Today we are speaking with Dr. Thomas J. Smith, director of palliative medicine at Sidney Kimmel Comprehensive Cancer Center and professor of oncology at Johns Hopkins Medical School. Dr. Smith specializes in advanced pain management, hospice, and palliative medicine. He is one of the authors of the American Society of Clinical Oncology (ASCO) Provisional Clinical Opinion on integrating palliative care into standard oncology care, last updated in February of this year.
—Interviewed by Anna Azvolinsky, PhD
Cancer Network: Dr. Smith, what in your mind, defines palliative care and how does this depend on an individual, sometimes palliative care can be associated with negative meaning, but how do you define palliative care?

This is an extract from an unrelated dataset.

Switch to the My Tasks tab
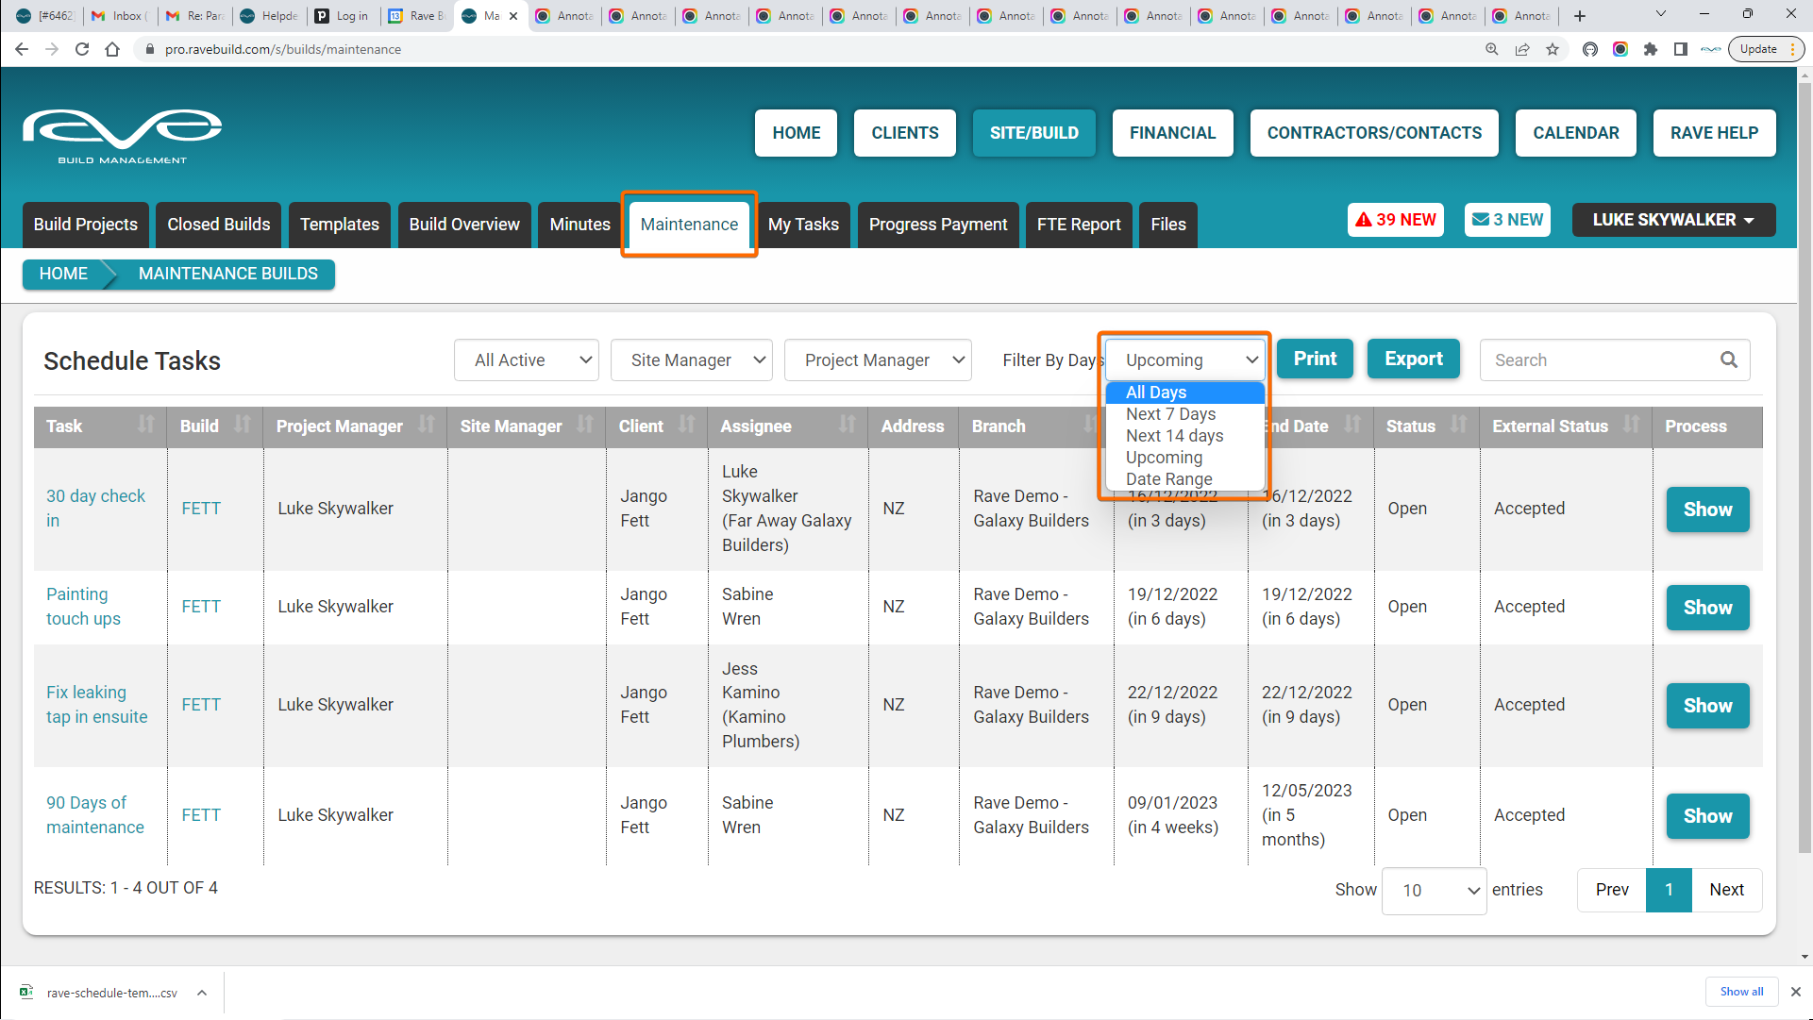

Dr. Smith: My definition is fairly simple. I am a medical oncologist as well as a hospice and palliative medicine doctor so I need to be relatively forthright with people. So I define it as medically appropriate goal-setting, open and honest communication, the best symptom assessment and control. Diane Meier, MD, who runs the center for palliative care has a more complicated definition which is also perfectly apt—that palliative care is specialized medical care for people with serious illness. This type of care is focused on providing patients with relief from the symptoms, pain, and stress of their serious illness, whatever the diagnosis. The goal is to improve quality of life for both the patient and the family. Palliative care is provided by a team of doctors, nurses, and other specialists who work with the patient’s other doctors to provide an extra layer of support. Palliative care is appropriate at any stage and at any age for people with a serious illness and can be provided together with curative treatment. I would heartedly second that. One of my colleagues is a bone marrow transplanter, and he is boarded in hospice and palliative care at the same time, and he finds these simple things: medically appropriate goal setting, open and honest communication, the best symptom assessment, and control to be invaluable in his work as a transplanter.
Cancer Network: The ASCO clinical opinion has recommended that palliative care be integrated with cancer treatment early, just as you said, in the metastatic cancer patient’s care journey for any patient who is greatly burdened by their symptoms. Could you describe what was this recommendation based on? I believe it was several different trials.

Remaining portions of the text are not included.